Despite the g-formula being potentially more robust to mis-specifications than
microsimulation, it is worth keeping in mind that the utility of MSMs lies in their ability to produce estimates of a future population, which are inherently uncertain; thus, those employing MSMs may be more willing to sacrifice a certain degree accuracy and/or precision for the sake of utility. Nevertheless, where possible, researchers would benefit from modelling different plausible data-generation processes as sensitivity analyses.

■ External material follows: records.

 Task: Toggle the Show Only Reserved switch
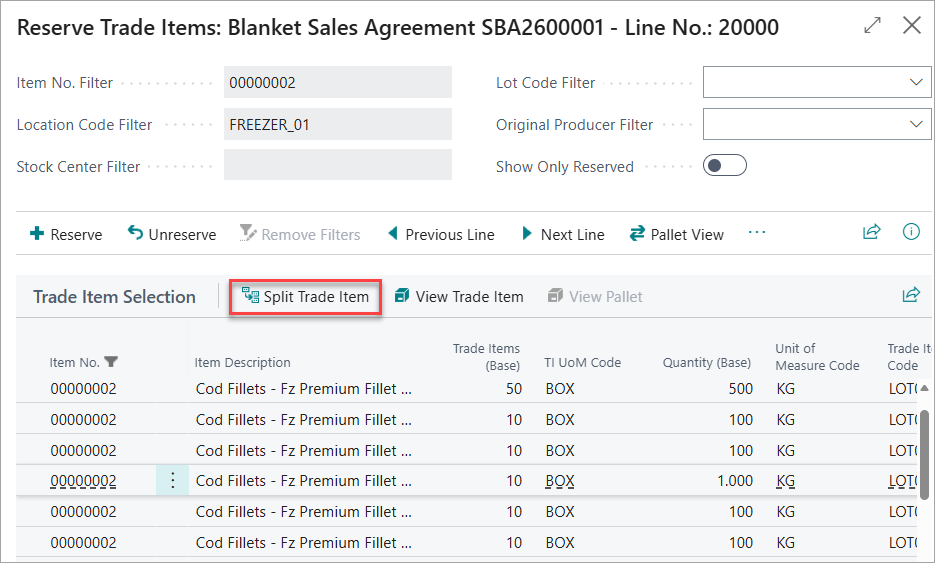pyautogui.click(x=725, y=165)
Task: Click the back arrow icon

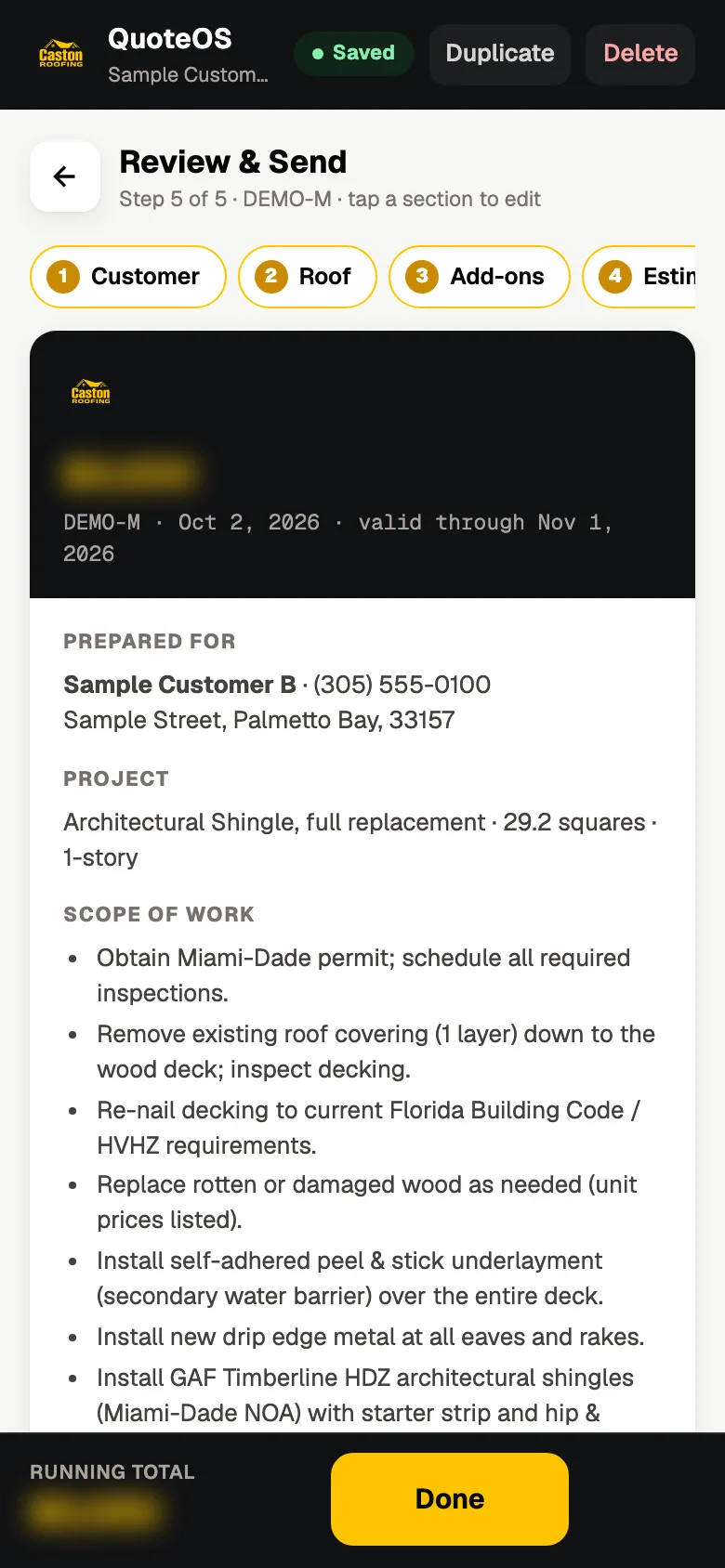Action: point(64,176)
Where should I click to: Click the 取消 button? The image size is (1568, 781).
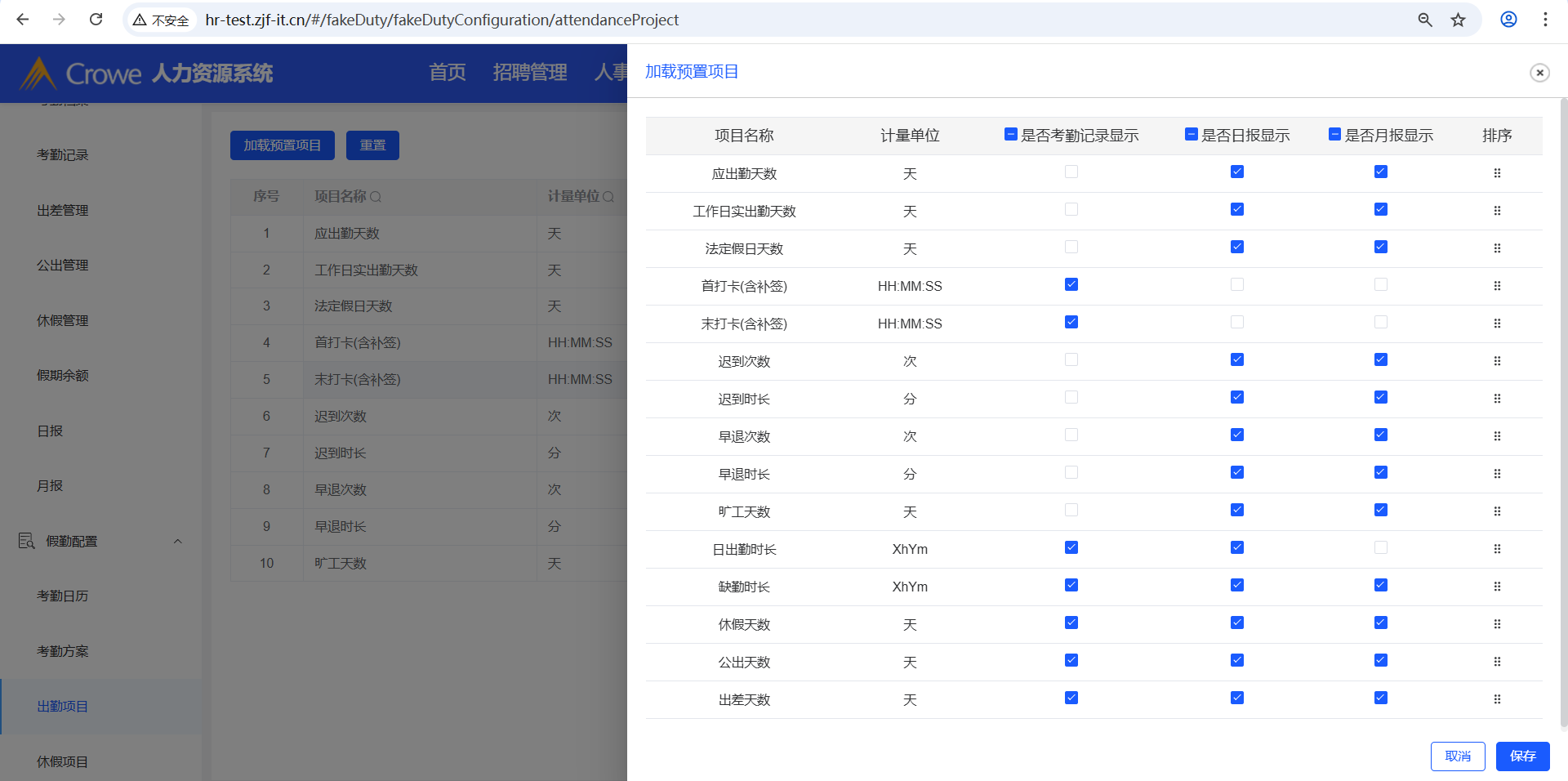pos(1457,756)
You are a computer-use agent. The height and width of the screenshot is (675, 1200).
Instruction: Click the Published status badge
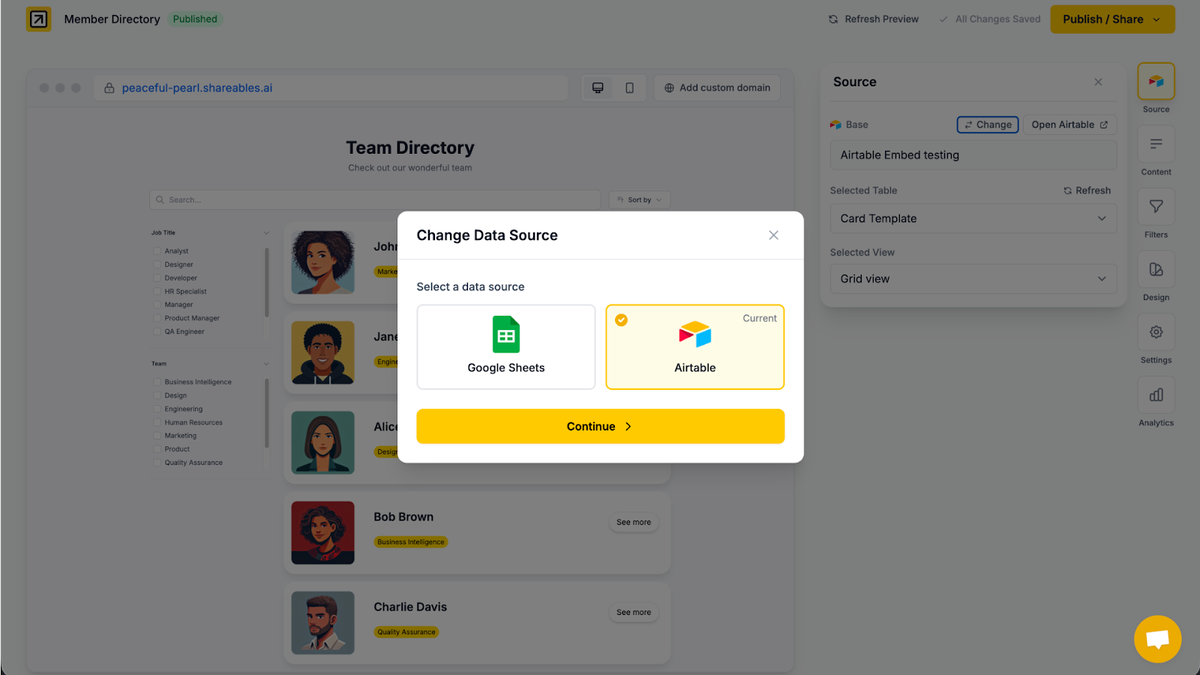194,18
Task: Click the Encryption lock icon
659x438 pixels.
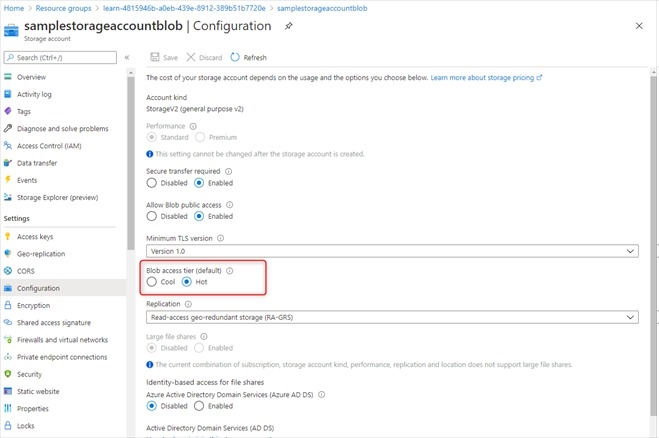Action: pos(9,306)
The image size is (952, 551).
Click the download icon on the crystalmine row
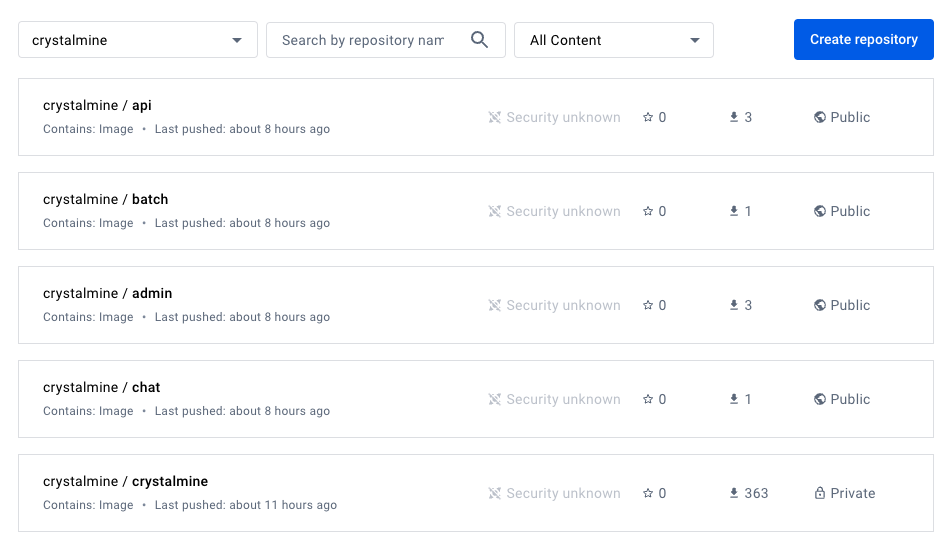(x=734, y=493)
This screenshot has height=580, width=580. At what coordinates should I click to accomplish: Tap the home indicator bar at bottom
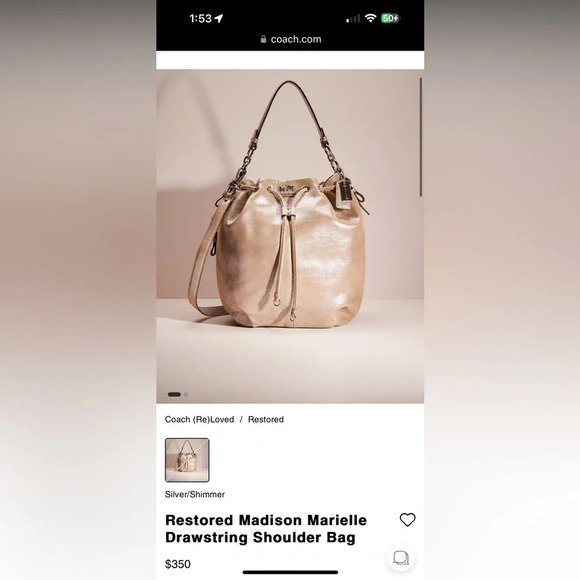[290, 572]
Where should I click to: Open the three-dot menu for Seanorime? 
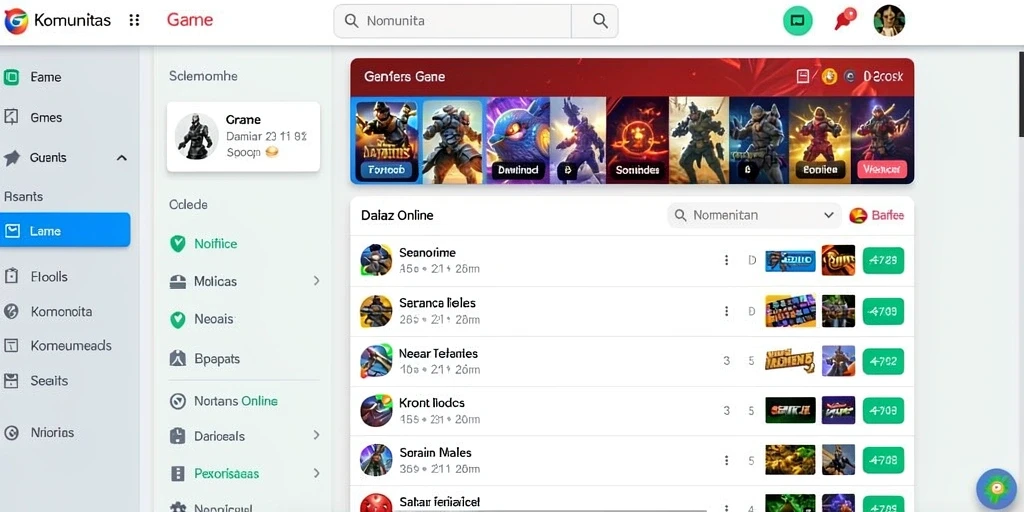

6.5.1 Limitations and future work
Our simulations were deliberately simplified in several respects. First, we considered only three binary variables (i.e. sex, obesity, and diabetes), when in reality there are many others which are likely relevant to the causal processes of interest. This simplification also meant that the conditional probabilities of each variable could be nonparametrically estimated using both methods. Second, the true data-generating process (as depicted in Figure 6.1) had only first- order autocorrelation, i.e. where variables at one time point did not affect any future variables except for those in the immediately subsequent time point. For example, obesity status at time
𝑡 was dependent only on variables at time 𝑡 − 1 and not on any variables at time 𝑡 − 2. Third, as simulated, the true probabilities governing transitions in and out of obesity were the same for every time point, which could be interpreted as representing no change in the underlying obesogenic environment. We did not consider a situation involving transition problems which changed over time. We suspect that had the true data-generating process been more complex, and had the true transition probabilities been simulated to change over time, mis-
specifications in the hypothesised data-generating process when using the g-formula and microsimulation would have been more consequential.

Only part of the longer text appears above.